True grit: A tale of Texas tort reform
The name “Texas” originated with the Caddo Native Americans, who called themselves “Tejas,” meaning “those who are friends.” True to precedent, modern-day Texans have transformed their state into an especially friendly place to practice obstetrics and gynecology.
The struggle tested the grit of tort reform advocates for more than 25 years, but proved the power of state-level efforts.
How the test was won
Back in 1977, Texas enacted the Medical Liability and Insurance Improvement Act, limiting noneconomic damages to $500,000, plus cost-of-living increases.* These increases eventually raised the cap to about $1.3 million.
The Texas Supreme Court headed off full implementation with a 1988 ruling that made the cap unconstitutional, except in cases of wrongful death.
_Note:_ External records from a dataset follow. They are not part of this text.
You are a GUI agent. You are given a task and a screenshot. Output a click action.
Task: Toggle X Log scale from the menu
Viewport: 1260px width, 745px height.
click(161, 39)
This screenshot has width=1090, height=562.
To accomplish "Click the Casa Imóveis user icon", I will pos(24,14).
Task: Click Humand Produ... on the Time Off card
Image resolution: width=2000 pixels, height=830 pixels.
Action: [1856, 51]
The size of awards for noneconomic damages soon shot up, as did insurance premiums. The state of professional liability was becoming unfriendly, and not just in Texas.
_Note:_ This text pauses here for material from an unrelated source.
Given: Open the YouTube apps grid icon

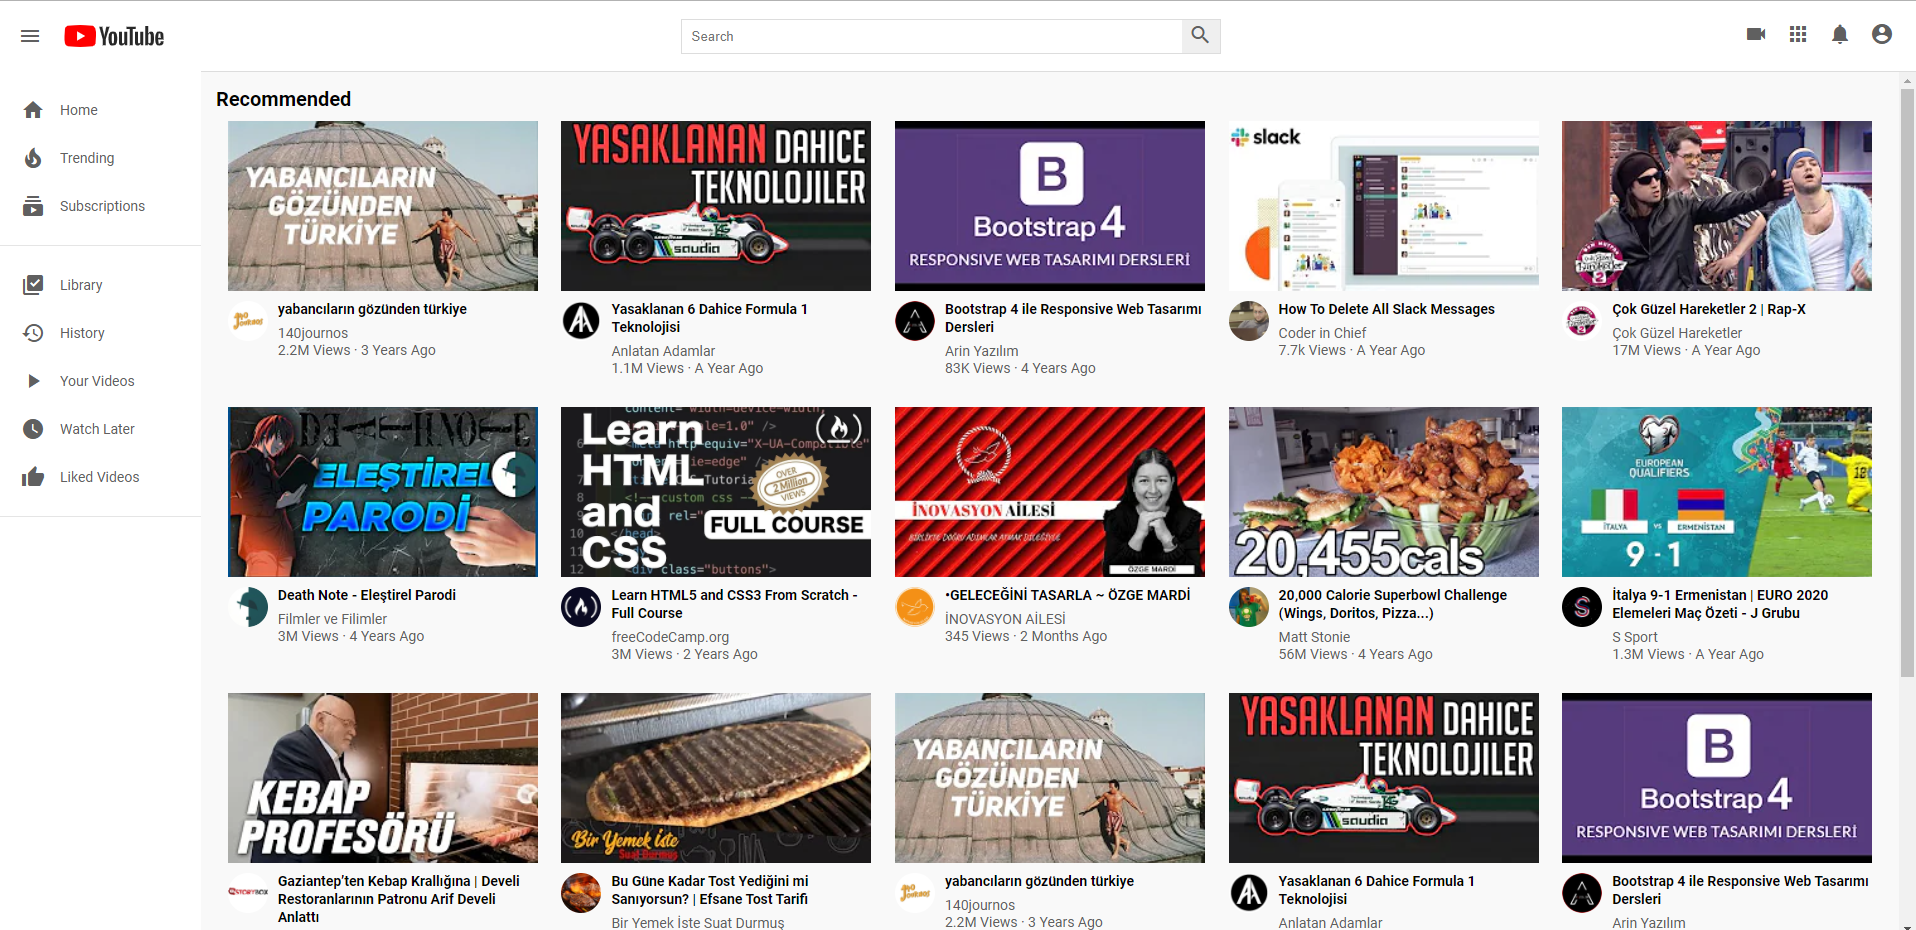Looking at the screenshot, I should pos(1797,34).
Texas decided to do something about it, and in 2003 legislated another cap on noneconomic liability awards: $250,000 for physicians and $500,000 for institutions. Concerned that the state supreme court would again outlaw a cap, tort reform proponents marshaled forces and pursued a constitutional amendment that would give the legislature, by a three-fifths vote of its members, the right to set limits in liability litigation. Last fall, Texans approved the amendment by a 51% to 49% margin.
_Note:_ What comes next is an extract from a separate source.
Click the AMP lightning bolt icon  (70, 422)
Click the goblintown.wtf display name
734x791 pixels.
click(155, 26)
Within weeks, liability insurers stepped forward and let it be known that they would reduce premiums. There are reports that Healthcare Indemnity, a large insurer for hospitals, has reduced premiums by 20%. Texas Medical Liability Trust, a large insurer, initially reduced rates by 12%, and then decreased them by another 5%.
Guess who fought the law
The dust has cleared. These rate reductions establish cause-and-effect between limits on noneconomic damages and stabilization of insurance premiums. The Lone Star State stands as proof.
Who fought the law that made Texas an obstetrician-friendly state? Our good friends in personal injury litigation mounted a spirited and well-funded campaign. The trial lawyers outspent the advocates of tort reform, but did not get the better of them.
As national leaders continue to reason with a US Senate unfriendly to tort reform, state leaders can appeal to voters and legislators to understand and acknowledge that frivolous lawsuits and unjust jackpotstyle awards lead directly to deteriorating access to care. The Texas saga proved that legislation at the state level can create a physician-friendly place to practice.
* Noneconomic damages include pain and suffering, physical impairment, disfigurement, and other losses such as loss of consortium or companionship.